# Any good schools in Raleigh, NC?



## campy1 (Aug 15, 2010)

Hey everyone,

I'm trying to find a good school in the Raleigh, NC area. My area is the side closer to Cary (Buck Jones, Jones Franklin) There is only one school close to me and it's...sketchy...at best.
The schools I've liked are either way too far away or don't coincide with my schedule. The schools I liked were RDU Wing Chun and Triangle Kung Fu Arnis academy. Both great schools, but ones too far and the other starts class while I'm still at work.
Anyway, I was just hoping to hear from some people about your experience, if any, in this area.

Thanks!

EDIT: I guess I should mention I'm looking for a good workout and an interesting style such as Kung Fu or Wing Chun but these aren't requirements.


----------



## Jade Tigress (Aug 15, 2010)

campy1 said:


> Hey everyone,
> 
> I'm trying to find a good school in the Raleigh, NC area.

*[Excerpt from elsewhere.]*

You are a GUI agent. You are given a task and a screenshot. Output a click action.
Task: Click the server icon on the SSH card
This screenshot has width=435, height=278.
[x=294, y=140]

My area is the side closer to Cary (Buck Jones, Jones Franklin) There is only one school close to me and it's...sketchy...at best.
> The schools I've liked are either way too far away or don't coincide with my schedule. The schools I liked were RDU Wing Chun and Triangle Kung Fu Arnis academy. Both great schools, but ones too far and the other starts class while I'm still at work.
> ...



I'm familiar with Triangle Kung Fu and was going to recommend them. Perhaps Guro Harold will have a recommendation.


----------



## VNoble21532 (Aug 15, 2010)

Try Triangle Tang Soo Do. web- triangletangsoodo.com


----------



## J Ellis (Aug 16, 2010)

You might try Mr. Parson's school, Triangle Kenpo. He teaches Chinese Kenpo and is not only a great instructor, he has a great core group of guys that train with him.

Joel


----------



## Guro Harold (Aug 16, 2010)

campy1 said:


> Hey everyone,
> 
> I'm trying to find a good school in the Raleigh, NC area. My area is the side closer to Cary (Buck Jones, Jones Franklin) There is only one school close to me and it's...sketchy...at best.
> The schools I've liked are either way too far away or don't coincide with my schedule. The schools I liked were RDU Wing Chun and Triangle Kung Fu Arnis academy. Both great schools, but ones too far and the other starts class while I'm still at work.
> ...


Hi,

I definitely would recommend trying Triangle Kung Fu Academy. I trained there for 5 years (driving from Greensboro to RTP to Raleigh, back to Greensboro five days a week). I received black belts in Kung fu and Modern Arnis there.

Heard good things about the Raleigh Wing Chung school as well as one of my FCS-Kali students trains there.

Also, one of my FCS-Kali Black Belts, Manong Rich Monforti (http://www.4kickbox.com/staff.html), will be starting to teach BJJ and FCS-Kali starting in Oct or so in the Cary area.

Take care,

Guro Harold


----------



## Carol (Aug 17, 2010)

J Ellis said:


> You might try Mr. Parson's school, Triangle Kenpo. He teaches Chinese Kenpo and is not only a great instructor, he has a great core group of guys that train with him.
> 
> Joel



I would also recommend Triangle Kenpo.    I have family in Raleigh and sit in with them for a class when I go for a visit.     Good luck on your journey!


----------



## stone_dragone (Aug 18, 2010)

Carol said:


> I would also recommend Triangle Kenpo. I have family in Raleigh and sit in with them for a class when I go for a visit.  Good luck on your journey!


 
Joel and Carol both stole my recommendation.  Bill Parsons is an excellent instructor.  His website is www.trianglekenpo.com

Good luck!


----------